Behn, who is buried in Westminster Abbey, produced a body of work representative of the poetry of the period. She imitated classical writers, as in “A Paraphrase on Oenone to Paris” (1680), based on Ovid’s Heroides (before 8 CE; English translation, 1567). She also produced an imitation of Horace’s Ode 1.5, but whereas the original is addressed to a woman, Behn urges a man not to be so seductive. Behn’s “The Disappointment” was included with the earl of Rochester’s poems in the 1680 collection of his work. The poem resembles Rochester’s “The Imperfect Enjoyment,” which also appears in that volume. Both deal with premature ejaculation, but whereas Rochester focuses on the man’s feelings, Behn examines the woman’s perspective. In “To Alexis in Answer to his Poem against Fruition: Ode” (1684), Behn again explores female attitudes toward love and sex.
The wife of James II, Mary of Modena, attracted a coterie of intelligent, witty women that corresponds to the court wits around Charles II. Among them was the talented Killigrew, a skillful painter and poet. Her Poems (1686) includes thirty pieces, including “On a Picture Painted by her self…” She adopts the pastoral convention by depicting chaste nymphs, but then introduces a realistic note at the end of the work by noting that such women exist only in literature.

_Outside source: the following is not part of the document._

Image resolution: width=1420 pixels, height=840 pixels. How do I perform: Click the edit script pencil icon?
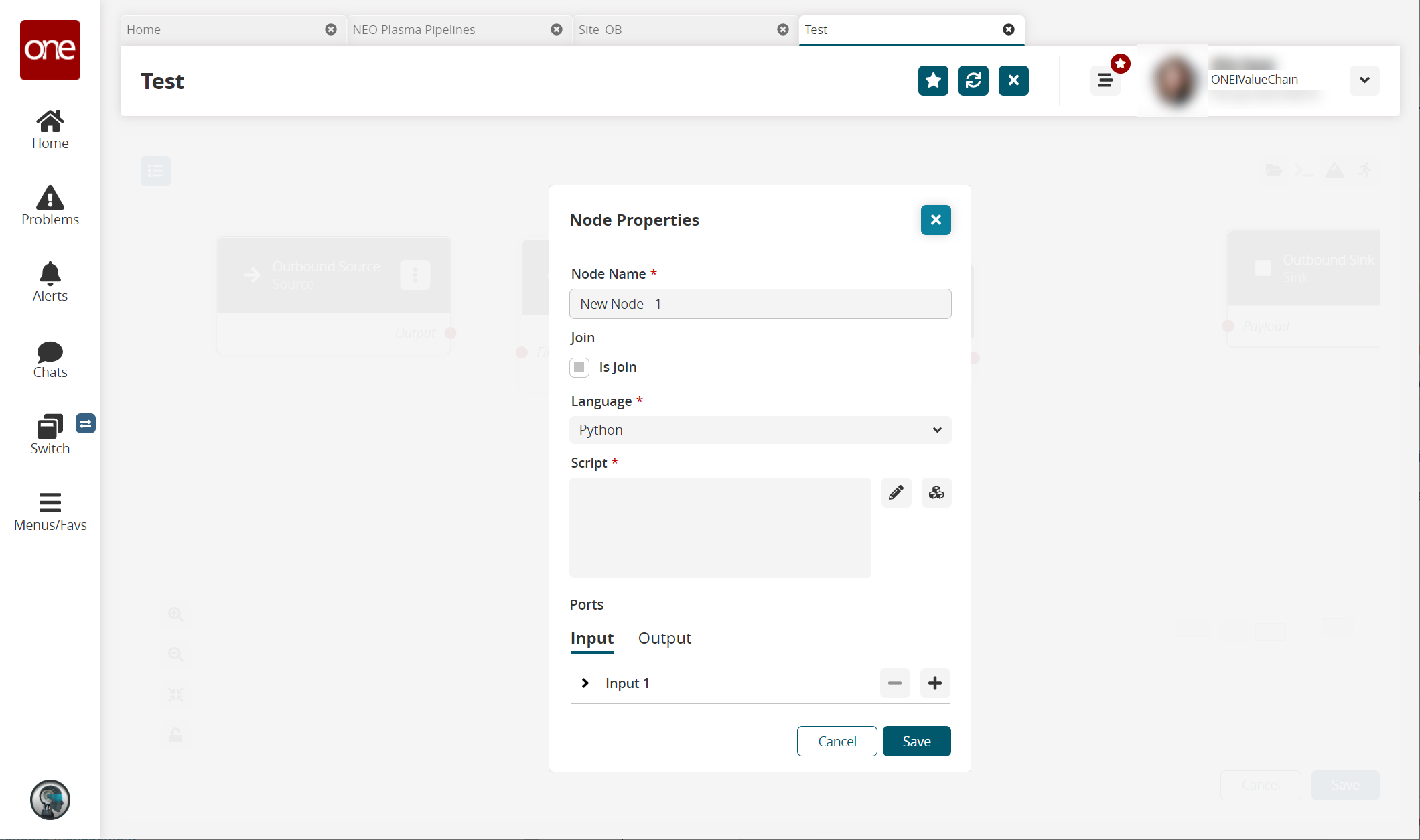coord(896,491)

Another important female poet of the age was Philips, known as the matchless Orinda. A possibly unauthorized edition of her poems appeared in 1664; other editions followed in 1669, 1678, and 1710. She celebrates platonic friendship among women and also used her work to comment on current events. Writing as Galesia, the female form of Galaesus, son of Apollo, Jane Barker (1652-1732) published more than fifty poems in part 1 of Poetical Recreations (1688). She also wrote religious verse under the name Fidelia.
Legacy
Though best remembered for its witty comedies, the Restoration produced a substantial body of enduring poetry, including Milton’s epics and Dryden’s satires, translations, and odes for Saint Cecilia’s day, in which language imitates musical instruments. The second of these poems, “Alexander’s Feast,” was set to music by Georg Handel. The period purified the iambic pentameter couplet, but it also popularized blank verse, not only because of Milton but also through the blank-verse tragedies of Dryden and others. Its satires and classical imitations and translations inspired the leading poets of the eighteenth century: Pope, Johnson, and Jonathan Swift. The period also saw the entrance of women into the literary marketplace, a movement that would subsequently accelerate. In his Life of Dryden (1781), Johnson wrote, “What was said of Rome, adorned by Augustus, may be applied by an easy metaphor to English poetry embellished by Dryden, lateritiam invenit, marmoream reliquit, he found it brick, and he left it marble.” This assessment might aptly be extended to the contribution of all Restoration poets to the edifice of English verse.